The global semiconductor crisis has done what even the $30 billion Dieselgate crisis couldn’t do – unseat the Volkswagen Group from its Number One throne in Europe.
According to data analytics firm Dataforce, the chip-starved Volkswagen Group suffered the ignominy of falling to second place behind French-based global conglomerate Stellantis.
Stellantis, the merged entity of Groupe PSA and Fiat Chrysler Automobiles, toppled the mighty Volkswagen by just 693 vehicles in 2021, according to Dataforce.
With figures collated from 31 European countries, including the 27 EU nations plus Norway, Iceland, Switzerland and the UK, showed Stellantis delivered 3,161,594 cars and vans in Europe in 2021.
Volkswagen fell just short of them, with 3,160,901 sales.
Still, Stellantis sold fewer passenger cars than Volkswagen, with the German-based company selling 511,365 more than its French-based foe.
The difference was that Stellantis shifted 722,702 light commercial vehicles – some 512,119 more than the Volkswagen Group, to overtake them.
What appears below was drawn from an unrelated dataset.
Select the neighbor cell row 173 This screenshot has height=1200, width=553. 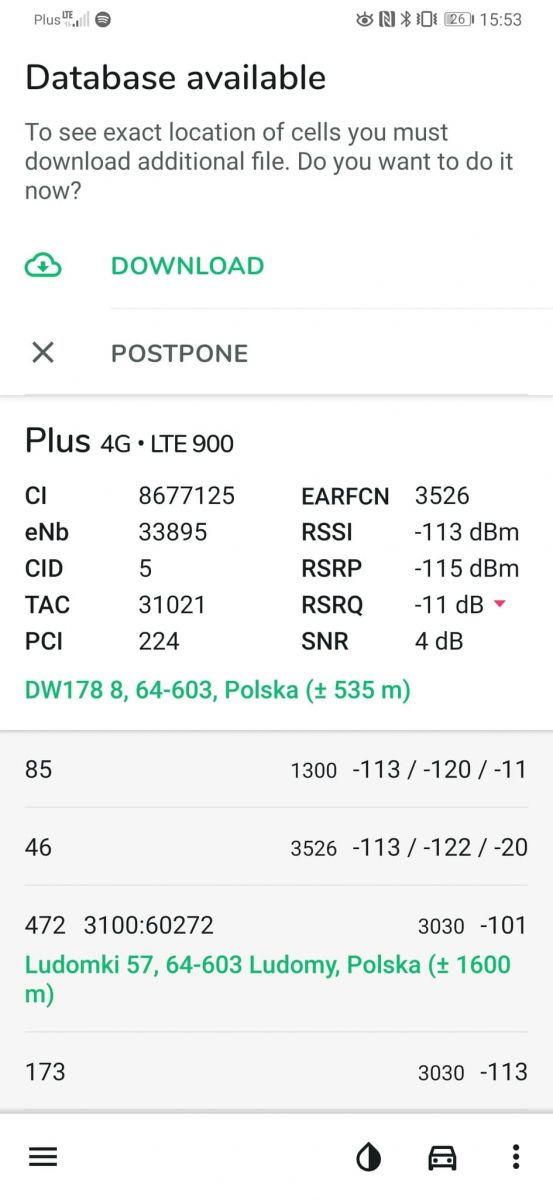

While Volkswagen has been steadfast in its position as European market leader for decades, it would also have lost out to Stellantis in 2019, by more than 100,000 deliveries – except the Group didn’t exist back then.
Stellantis was created early last year, pulling together PSA (Peugeot, Citroen, Opel, Vauxhall and DS) and FCA (Jeep, Fiat, Chrysler, Dodge, RAM, Alfa Romeo, Maserati, Lancia, Abarth), under the day-to-day control of ex-PSA head Carlos Tavares.
By contrast, the Volkswagen Group’s last brand addition was Cupra, which was the liberation of Seat’s performance brand in 2019. The Volkswagen Group sells the Volkswagen, Seat, Cupra, Skoda, Audi, Porsche, Lamborghini and Bentley in Europe, having sold its Bugatti hypercar brand to Rimac last year.
Volkswagen has already admitted that its 2021 delivery figures were the worst in 10 years, placing the blame squarely on its struggle to find enough semiconductors to fill its order banks.
"The lagging supply of semiconductors caused limitations in production throughout the course of the year, which ultimately had a major impact on the unit sales figures," the Volkswagen Group’s sales and marketing head, Klaus Zellmer, said.
Of all the players on Volkswagen’s bench, only Porsche and Seat saw sales rise in 2021, and Group sales fell 5% in Europe, but 15% in China and 12.4% in the Asia-Pacific region.
The troubled Renault-Nissan-Mitsubishi alliance trailed in third place in Europe, at some distance behind its rivals. The Alliance’s 1,788,939 sales has fallen and is now under more threat from the charging Hyundai-Kia Group, which surged to 1,020,687 sales for the year.
From there down, though, the sub-million sales rankings are very close.
Ford strategically prioritized its semiconductor supply to commercial vans in 2021, because they generated more profit margin than the car business, and the Transit became the UK’s best-selling vehicle in the last two months of 2021.
Ford sold only 558,932 passenger cars in 2021, placing it eighth, but its 337,880 light commercials boosted it to fifth place in Europe.
Daimler charged into sixth place outright in Europe – some feat for a brand that sells expensive luxury cars – with archrival BMW nipping at its heels.
BMW comfortably outsold Mercedes-Benz in passenger cars, though, with 860,265 sales to the Stuttgart manufacturer’s 682,598, but was rolled over by the 198,240 light-commercial vans.

Oddly, BMW sold 1409 light-commercial vehicles, but can’t explain why. European rules for passenger cars dictate a maximum laden capacity of 3500kg for vehicles with eight seats or fewer. Any more than that and it becomes a light-commercial vehicle.
However, BMW’s heaviest series production cars are the X7 xDrive50i and the xDrive40d diesel, both topping out at 3295kg. Even the heaviest new iX EV SUV has a maximum laden capacity of 3145kg.
Toyota, Geely and Suzuki filled out the European top 10.